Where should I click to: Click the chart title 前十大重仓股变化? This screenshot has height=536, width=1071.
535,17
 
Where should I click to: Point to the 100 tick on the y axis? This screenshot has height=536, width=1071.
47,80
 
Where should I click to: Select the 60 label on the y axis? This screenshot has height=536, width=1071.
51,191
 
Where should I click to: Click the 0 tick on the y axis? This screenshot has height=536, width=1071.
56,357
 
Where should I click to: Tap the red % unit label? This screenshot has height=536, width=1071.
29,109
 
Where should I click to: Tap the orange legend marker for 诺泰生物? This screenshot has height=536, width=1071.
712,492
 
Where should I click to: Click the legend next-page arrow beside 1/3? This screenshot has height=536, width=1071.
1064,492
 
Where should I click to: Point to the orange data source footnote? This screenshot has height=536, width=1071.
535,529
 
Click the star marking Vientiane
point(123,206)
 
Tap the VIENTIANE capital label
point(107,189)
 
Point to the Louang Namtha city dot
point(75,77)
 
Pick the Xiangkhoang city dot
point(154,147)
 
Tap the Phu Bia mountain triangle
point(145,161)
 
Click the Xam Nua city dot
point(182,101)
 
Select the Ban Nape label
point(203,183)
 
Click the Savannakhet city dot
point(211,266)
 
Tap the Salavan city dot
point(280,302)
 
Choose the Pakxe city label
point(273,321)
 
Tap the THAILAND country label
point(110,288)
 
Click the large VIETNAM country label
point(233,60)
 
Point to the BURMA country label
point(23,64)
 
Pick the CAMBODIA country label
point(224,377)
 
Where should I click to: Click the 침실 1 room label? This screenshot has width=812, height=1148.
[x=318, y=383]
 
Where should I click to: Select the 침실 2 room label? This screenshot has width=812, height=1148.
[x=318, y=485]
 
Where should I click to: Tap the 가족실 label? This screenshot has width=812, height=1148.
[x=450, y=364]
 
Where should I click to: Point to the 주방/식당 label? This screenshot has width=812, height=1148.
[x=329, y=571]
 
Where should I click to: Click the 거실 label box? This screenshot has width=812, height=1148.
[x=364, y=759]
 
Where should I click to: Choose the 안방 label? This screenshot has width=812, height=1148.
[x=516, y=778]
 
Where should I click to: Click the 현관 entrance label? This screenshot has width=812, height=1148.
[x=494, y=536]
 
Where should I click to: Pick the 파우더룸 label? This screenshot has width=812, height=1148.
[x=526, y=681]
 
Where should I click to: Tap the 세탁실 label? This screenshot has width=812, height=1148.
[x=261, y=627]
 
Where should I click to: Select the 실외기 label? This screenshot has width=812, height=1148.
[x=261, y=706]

┄┄┄┄┄┄┄┄┄┄┄┄┄┄┄┄┄┄┄┄

» Work to complete:
Please rewrite the lines from the first one through the line containing "point(280,302)", replacing "city dot" with "town dot" and leaving everything else unchanged.

» Completed exercise:
Where should I click to: Click the chart title 前十大重仓股变化? This screenshot has height=536, width=1071.
535,17
 
Where should I click to: Point to the 100 tick on the y axis? This screenshot has height=536, width=1071.
47,80
 
Where should I click to: Select the 60 label on the y axis? This screenshot has height=536, width=1071.
51,191
 
Where should I click to: Click the 0 tick on the y axis? This screenshot has height=536, width=1071.
56,357
 
Where should I click to: Tap the red % unit label? This screenshot has height=536, width=1071.
29,109
 
Where should I click to: Tap the orange legend marker for 诺泰生物? This screenshot has height=536, width=1071.
712,492
 
Where should I click to: Click the legend next-page arrow beside 1/3? This screenshot has height=536, width=1071.
1064,492
 
Where should I click to: Point to the orange data source footnote? This screenshot has height=536, width=1071.
535,529
 
Click the star marking Vientiane
point(123,206)
 
Tap the VIENTIANE capital label
point(107,189)
 
Point to the Louang Namtha town dot
point(75,77)
 
Pick the Xiangkhoang town dot
point(154,147)
 
Tap the Phu Bia mountain triangle
point(145,161)
 
Click the Xam Nua town dot
point(182,101)
 
Select the Ban Nape label
point(203,183)
 
Click the Savannakhet town dot
point(211,266)
 
Tap the Salavan town dot
point(280,302)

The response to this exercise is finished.